**Task item**.
Repeat every record below exactly as it appears.

Stored items from a collection:
-=-=-

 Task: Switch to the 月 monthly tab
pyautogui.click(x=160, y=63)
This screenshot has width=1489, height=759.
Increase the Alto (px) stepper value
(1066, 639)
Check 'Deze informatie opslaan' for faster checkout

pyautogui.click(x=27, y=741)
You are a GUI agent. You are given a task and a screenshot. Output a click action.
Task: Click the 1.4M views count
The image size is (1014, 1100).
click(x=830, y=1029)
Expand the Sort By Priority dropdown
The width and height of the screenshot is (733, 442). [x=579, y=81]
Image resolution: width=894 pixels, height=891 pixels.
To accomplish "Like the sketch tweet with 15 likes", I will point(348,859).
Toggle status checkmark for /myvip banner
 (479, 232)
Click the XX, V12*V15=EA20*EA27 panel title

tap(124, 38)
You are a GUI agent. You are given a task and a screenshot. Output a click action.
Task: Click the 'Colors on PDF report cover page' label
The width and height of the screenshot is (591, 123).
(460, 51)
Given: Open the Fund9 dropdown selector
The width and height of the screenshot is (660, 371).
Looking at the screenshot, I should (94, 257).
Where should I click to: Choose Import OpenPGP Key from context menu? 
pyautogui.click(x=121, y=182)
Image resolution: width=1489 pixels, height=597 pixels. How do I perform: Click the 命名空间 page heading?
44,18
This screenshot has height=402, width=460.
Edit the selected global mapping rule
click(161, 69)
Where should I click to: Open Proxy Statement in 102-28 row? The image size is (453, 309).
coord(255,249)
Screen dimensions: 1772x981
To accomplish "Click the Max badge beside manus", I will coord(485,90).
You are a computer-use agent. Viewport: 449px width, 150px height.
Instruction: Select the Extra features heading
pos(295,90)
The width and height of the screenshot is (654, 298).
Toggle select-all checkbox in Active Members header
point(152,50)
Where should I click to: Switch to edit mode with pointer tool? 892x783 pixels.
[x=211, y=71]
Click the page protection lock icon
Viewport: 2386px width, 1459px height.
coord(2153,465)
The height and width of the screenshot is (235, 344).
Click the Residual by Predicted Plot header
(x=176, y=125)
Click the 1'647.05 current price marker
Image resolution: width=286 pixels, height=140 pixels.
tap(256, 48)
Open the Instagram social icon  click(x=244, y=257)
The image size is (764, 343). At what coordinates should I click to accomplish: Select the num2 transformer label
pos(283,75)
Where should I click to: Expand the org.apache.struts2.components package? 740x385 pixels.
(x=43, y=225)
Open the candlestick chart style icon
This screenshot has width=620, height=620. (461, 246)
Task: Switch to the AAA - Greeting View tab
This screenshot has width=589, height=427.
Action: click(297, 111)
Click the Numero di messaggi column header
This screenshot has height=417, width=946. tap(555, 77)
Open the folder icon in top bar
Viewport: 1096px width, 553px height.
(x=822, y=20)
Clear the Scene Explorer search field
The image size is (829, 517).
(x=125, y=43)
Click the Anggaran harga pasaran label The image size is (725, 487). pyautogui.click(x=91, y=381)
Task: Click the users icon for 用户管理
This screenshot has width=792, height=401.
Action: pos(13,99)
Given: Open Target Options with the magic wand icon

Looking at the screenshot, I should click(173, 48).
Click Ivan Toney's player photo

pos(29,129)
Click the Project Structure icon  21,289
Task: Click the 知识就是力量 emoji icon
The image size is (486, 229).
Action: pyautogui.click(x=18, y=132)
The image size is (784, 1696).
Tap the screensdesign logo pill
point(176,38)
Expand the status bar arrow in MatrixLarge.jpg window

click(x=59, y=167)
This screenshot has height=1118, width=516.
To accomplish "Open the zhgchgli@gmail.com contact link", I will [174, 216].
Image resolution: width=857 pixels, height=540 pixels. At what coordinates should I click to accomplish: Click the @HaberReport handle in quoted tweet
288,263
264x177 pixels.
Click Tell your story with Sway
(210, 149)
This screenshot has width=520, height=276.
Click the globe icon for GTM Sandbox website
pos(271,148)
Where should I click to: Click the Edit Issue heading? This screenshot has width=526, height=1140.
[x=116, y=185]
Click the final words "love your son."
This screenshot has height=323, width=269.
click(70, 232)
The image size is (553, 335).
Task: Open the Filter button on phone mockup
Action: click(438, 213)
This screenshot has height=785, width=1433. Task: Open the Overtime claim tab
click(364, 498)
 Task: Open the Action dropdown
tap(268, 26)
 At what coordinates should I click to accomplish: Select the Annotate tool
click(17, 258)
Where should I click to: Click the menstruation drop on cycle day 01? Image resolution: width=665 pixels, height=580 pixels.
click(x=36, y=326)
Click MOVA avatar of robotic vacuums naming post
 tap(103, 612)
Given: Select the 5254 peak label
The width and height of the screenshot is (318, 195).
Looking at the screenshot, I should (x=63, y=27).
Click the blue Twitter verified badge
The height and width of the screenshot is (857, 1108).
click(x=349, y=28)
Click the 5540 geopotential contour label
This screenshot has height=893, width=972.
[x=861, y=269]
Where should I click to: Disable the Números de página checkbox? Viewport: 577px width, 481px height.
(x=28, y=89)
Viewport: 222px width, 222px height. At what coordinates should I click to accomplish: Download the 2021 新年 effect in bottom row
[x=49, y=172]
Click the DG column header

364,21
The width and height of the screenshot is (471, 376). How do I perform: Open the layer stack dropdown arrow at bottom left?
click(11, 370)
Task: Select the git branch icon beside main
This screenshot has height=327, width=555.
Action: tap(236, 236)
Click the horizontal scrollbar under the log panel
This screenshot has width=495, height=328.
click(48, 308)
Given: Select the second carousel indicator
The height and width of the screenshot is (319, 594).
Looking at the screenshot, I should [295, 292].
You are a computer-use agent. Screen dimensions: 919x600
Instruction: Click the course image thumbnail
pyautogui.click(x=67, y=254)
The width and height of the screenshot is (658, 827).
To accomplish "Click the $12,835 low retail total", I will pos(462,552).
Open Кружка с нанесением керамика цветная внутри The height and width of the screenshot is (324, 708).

-=-=-

**Reply**.
 Task: Switch to the 月 monthly tab
pyautogui.click(x=160, y=63)
This screenshot has width=1489, height=759.
Increase the Alto (px) stepper value
(1066, 639)
Check 'Deze informatie opslaan' for faster checkout

pyautogui.click(x=27, y=741)
You are a GUI agent. You are given a task and a screenshot. Output a click action.
Task: Click the 1.4M views count
The image size is (1014, 1100).
click(x=830, y=1029)
Expand the Sort By Priority dropdown
The width and height of the screenshot is (733, 442). [x=579, y=81]
Image resolution: width=894 pixels, height=891 pixels.
To accomplish "Like the sketch tweet with 15 likes", I will point(348,859).
Toggle status checkmark for /myvip banner
 (479, 232)
Click the XX, V12*V15=EA20*EA27 panel title

tap(124, 38)
You are a GUI agent. You are given a task and a screenshot. Output a click action.
Task: Click the 'Colors on PDF report cover page' label
The width and height of the screenshot is (591, 123).
(460, 51)
Given: Open the Fund9 dropdown selector
The width and height of the screenshot is (660, 371).
Looking at the screenshot, I should (94, 257).
Where should I click to: Choose Import OpenPGP Key from context menu? 
pyautogui.click(x=121, y=182)
Image resolution: width=1489 pixels, height=597 pixels. How do I perform: Click the 命名空间 page heading?
44,18
This screenshot has height=402, width=460.
Edit the selected global mapping rule
click(161, 69)
Where should I click to: Open Proxy Statement in 102-28 row? The image size is (453, 309).
coord(255,249)
Screen dimensions: 1772x981
To accomplish "Click the Max badge beside manus", I will coord(485,90).
You are a computer-use agent. Viewport: 449px width, 150px height.
Instruction: Select the Extra features heading
pos(295,90)
The width and height of the screenshot is (654, 298).
Toggle select-all checkbox in Active Members header
point(152,50)
Where should I click to: Switch to edit mode with pointer tool? 892x783 pixels.
[x=211, y=71]
Click the page protection lock icon
Viewport: 2386px width, 1459px height.
coord(2153,465)
The height and width of the screenshot is (235, 344).
Click the Residual by Predicted Plot header
(x=176, y=125)
Click the 1'647.05 current price marker
Image resolution: width=286 pixels, height=140 pixels.
tap(256, 48)
Open the Instagram social icon  click(x=244, y=257)
The image size is (764, 343). At what coordinates should I click to accomplish: Select the num2 transformer label
pos(283,75)
Where should I click to: Expand the org.apache.struts2.components package? 740x385 pixels.
(x=43, y=225)
Open the candlestick chart style icon
This screenshot has width=620, height=620. (461, 246)
Task: Switch to the AAA - Greeting View tab
This screenshot has width=589, height=427.
Action: click(297, 111)
Click the Numero di messaggi column header
This screenshot has height=417, width=946. tap(555, 77)
Open the folder icon in top bar
Viewport: 1096px width, 553px height.
(x=822, y=20)
Clear the Scene Explorer search field
The image size is (829, 517).
(x=125, y=43)
Click the Anggaran harga pasaran label The image size is (725, 487). pyautogui.click(x=91, y=381)
Task: Click the users icon for 用户管理
This screenshot has width=792, height=401.
Action: pos(13,99)
Given: Open Target Options with the magic wand icon

Looking at the screenshot, I should click(173, 48).
Click Ivan Toney's player photo

pos(29,129)
Click the Project Structure icon  21,289
Task: Click the 知识就是力量 emoji icon
The image size is (486, 229).
Action: pyautogui.click(x=18, y=132)
The image size is (784, 1696).
Tap the screensdesign logo pill
point(176,38)
Expand the status bar arrow in MatrixLarge.jpg window

click(x=59, y=167)
This screenshot has height=1118, width=516.
To accomplish "Open the zhgchgli@gmail.com contact link", I will [174, 216].
Image resolution: width=857 pixels, height=540 pixels. At what coordinates should I click to accomplish: Click the @HaberReport handle in quoted tweet
288,263
264x177 pixels.
Click Tell your story with Sway
(210, 149)
This screenshot has width=520, height=276.
Click the globe icon for GTM Sandbox website
pos(271,148)
Where should I click to: Click the Edit Issue heading? This screenshot has width=526, height=1140.
[x=116, y=185]
Click the final words "love your son."
This screenshot has height=323, width=269.
click(70, 232)
The image size is (553, 335).
Task: Open the Filter button on phone mockup
Action: click(438, 213)
This screenshot has height=785, width=1433. Task: Open the Overtime claim tab
click(364, 498)
 Task: Open the Action dropdown
tap(268, 26)
 At what coordinates should I click to accomplish: Select the Annotate tool
click(17, 258)
Where should I click to: Click the menstruation drop on cycle day 01? Image resolution: width=665 pixels, height=580 pixels.
click(x=36, y=326)
Click MOVA avatar of robotic vacuums naming post
 tap(103, 612)
Given: Select the 5254 peak label
The width and height of the screenshot is (318, 195).
Looking at the screenshot, I should (x=63, y=27).
Click the blue Twitter verified badge
The height and width of the screenshot is (857, 1108).
click(x=349, y=28)
Click the 5540 geopotential contour label
This screenshot has height=893, width=972.
[x=861, y=269]
Where should I click to: Disable the Números de página checkbox? Viewport: 577px width, 481px height.
(x=28, y=89)
Viewport: 222px width, 222px height. At what coordinates should I click to accomplish: Download the 2021 新年 effect in bottom row
[x=49, y=172]
Click the DG column header

364,21
The width and height of the screenshot is (471, 376). How do I perform: Open the layer stack dropdown arrow at bottom left?
click(11, 370)
Task: Select the git branch icon beside main
This screenshot has height=327, width=555.
Action: tap(236, 236)
Click the horizontal scrollbar under the log panel
This screenshot has width=495, height=328.
click(48, 308)
Given: Select the second carousel indicator
The height and width of the screenshot is (319, 594).
Looking at the screenshot, I should [295, 292].
You are a computer-use agent. Screen dimensions: 919x600
Instruction: Click the course image thumbnail
pyautogui.click(x=67, y=254)
The width and height of the screenshot is (658, 827).
To accomplish "Click the $12,835 low retail total", I will pos(462,552).
Open Кружка с нанесением керамика цветная внутри The height and width of the screenshot is (324, 708).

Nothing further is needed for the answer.